Two Elon University students and a 2009 alum won awards last week for their performance in a moot court competition at the 3rd annual International Human Rights Law Summer Study in Vilnius, Lithuania, a program co-sponsored by the university’s Center for Public Affairs.

Students and faculty represented institutions such as the University of North Dakota School of Law, Elon University, Universite de Rouen in France, Vilnius University and The Human Rights Monitoring Institute.

Chris Champney ’09 was a member of the team awarded “Best Applicant Team” honors while Amanda Morrissey ’10 was a member of the “Best Respondent Team.” Melanie Woodward ‘10 was awarded a “Best Oralist” designation.

Students from several countries (United States, Canada, Lithuania, Belarus, France and Italy) came together to study some of the most difficult and legally complex issues facing societies today, said Betty Morgan, an associate professor of political science at Elon and director of the Center for Public Affairs.

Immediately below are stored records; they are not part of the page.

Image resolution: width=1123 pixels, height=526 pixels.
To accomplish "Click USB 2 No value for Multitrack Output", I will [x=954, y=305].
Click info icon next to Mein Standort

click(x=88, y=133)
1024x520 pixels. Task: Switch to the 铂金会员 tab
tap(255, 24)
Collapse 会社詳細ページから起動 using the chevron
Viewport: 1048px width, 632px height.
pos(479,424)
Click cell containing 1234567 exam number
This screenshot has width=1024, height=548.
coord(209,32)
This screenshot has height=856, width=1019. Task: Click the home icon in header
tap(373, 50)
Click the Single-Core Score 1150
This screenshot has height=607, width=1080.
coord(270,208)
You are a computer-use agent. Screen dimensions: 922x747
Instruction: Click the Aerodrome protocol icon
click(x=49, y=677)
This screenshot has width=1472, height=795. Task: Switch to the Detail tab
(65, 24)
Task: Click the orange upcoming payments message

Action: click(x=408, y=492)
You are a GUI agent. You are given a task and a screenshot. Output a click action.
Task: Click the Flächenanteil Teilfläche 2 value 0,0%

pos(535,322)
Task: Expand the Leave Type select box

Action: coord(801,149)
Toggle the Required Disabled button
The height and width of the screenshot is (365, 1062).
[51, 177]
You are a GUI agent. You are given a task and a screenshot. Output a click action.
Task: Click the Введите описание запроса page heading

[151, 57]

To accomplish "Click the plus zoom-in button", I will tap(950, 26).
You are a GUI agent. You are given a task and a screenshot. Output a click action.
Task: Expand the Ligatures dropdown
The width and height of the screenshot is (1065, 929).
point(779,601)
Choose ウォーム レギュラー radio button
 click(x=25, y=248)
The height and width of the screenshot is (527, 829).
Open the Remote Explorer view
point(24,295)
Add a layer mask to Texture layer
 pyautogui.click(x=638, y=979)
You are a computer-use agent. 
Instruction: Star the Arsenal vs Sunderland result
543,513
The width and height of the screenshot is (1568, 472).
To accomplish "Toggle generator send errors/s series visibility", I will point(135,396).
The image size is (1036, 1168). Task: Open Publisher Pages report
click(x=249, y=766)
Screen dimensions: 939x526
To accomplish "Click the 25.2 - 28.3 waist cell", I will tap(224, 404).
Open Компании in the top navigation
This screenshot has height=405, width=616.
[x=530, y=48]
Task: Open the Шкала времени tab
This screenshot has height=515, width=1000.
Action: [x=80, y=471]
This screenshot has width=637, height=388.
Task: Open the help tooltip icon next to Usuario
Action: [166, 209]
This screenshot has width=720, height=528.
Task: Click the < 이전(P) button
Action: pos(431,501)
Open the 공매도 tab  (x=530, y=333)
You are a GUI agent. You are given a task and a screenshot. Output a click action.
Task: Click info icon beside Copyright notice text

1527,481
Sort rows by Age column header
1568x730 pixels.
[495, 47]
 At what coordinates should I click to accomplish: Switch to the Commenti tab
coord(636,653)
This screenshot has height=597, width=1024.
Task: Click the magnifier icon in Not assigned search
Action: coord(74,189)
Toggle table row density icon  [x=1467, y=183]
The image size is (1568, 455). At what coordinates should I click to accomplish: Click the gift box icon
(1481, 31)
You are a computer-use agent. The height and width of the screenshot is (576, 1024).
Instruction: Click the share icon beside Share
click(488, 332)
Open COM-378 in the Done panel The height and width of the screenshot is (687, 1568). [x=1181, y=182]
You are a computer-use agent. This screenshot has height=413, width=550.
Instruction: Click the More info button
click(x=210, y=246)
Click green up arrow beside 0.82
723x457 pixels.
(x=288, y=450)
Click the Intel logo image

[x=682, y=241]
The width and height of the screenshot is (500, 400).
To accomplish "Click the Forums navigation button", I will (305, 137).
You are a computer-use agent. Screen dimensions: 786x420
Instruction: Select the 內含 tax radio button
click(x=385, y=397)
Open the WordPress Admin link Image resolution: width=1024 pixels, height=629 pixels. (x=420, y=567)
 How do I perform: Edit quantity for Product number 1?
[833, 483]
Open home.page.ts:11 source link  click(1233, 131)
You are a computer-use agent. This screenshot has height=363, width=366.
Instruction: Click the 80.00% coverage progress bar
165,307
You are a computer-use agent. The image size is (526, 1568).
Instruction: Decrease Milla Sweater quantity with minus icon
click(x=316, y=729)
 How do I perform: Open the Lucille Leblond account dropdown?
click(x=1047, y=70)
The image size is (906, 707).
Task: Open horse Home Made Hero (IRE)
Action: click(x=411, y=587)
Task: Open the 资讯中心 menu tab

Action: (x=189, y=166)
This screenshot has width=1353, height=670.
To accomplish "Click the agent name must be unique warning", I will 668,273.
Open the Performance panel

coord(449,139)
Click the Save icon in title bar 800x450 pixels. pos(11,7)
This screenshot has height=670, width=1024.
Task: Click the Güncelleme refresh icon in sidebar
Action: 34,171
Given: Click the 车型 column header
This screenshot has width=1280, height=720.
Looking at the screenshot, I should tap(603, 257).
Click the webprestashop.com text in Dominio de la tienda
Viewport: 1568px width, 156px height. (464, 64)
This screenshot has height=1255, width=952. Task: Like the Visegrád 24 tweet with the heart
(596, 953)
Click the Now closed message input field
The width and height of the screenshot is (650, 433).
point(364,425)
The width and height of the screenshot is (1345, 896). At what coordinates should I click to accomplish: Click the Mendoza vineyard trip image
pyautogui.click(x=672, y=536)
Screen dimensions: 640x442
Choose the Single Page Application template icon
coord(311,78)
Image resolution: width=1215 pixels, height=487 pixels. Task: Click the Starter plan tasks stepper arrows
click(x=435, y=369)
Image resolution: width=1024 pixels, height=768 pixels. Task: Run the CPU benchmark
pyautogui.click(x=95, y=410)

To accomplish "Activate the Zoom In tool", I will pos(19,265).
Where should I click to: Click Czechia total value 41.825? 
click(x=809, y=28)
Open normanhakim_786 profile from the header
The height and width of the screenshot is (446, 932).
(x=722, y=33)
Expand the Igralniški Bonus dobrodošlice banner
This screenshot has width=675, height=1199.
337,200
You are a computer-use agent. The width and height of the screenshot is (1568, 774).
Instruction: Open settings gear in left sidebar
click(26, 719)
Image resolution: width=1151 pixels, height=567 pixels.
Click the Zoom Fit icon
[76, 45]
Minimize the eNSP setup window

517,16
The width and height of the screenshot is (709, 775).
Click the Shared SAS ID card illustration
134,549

She said the network of international students, faculty, practitioners, government officials and others who contribute to the instruction combine to provide a unique and incredibly rich context in which to study.

Elon student Kendall Ford joined Morrissey, Woodward and Champney in Lithuania. The program was co-sponsored by the Elon Center for Public Affairs and Mykolo Romerio University, European Humanities University (the Belarussian University in Exile), Human Rights Monitoring Institute of Lithuania, and Bring Human Rights Home, a U.S.-based non-profit organization promoting educational opportunities for students of human rights issues.

The program is supported by the U.S. Embassy and operates under the auspices of the President of the Lithuanian Parliament.

Students and faculty represented institutions such as the University of North Dakota School of Law, Elon University, Universite de Rouen in France, Vilnius University and The Human Rights Monitoring Institute.

“The combination of experience, contemporary practice and academic expertise set against the backdrop of the region’s history of human rights challenges offers unique insights and helps students develop a sophisticated, multi-dimensional understanding of the issues facing contemporary human rights advocates,” Morgan said.

The program culminated in a moot court competition, which allowed students to apply the knowledge acquired during the program to a hypothetical case representing challenging circumstances in contemporary international and human rights law.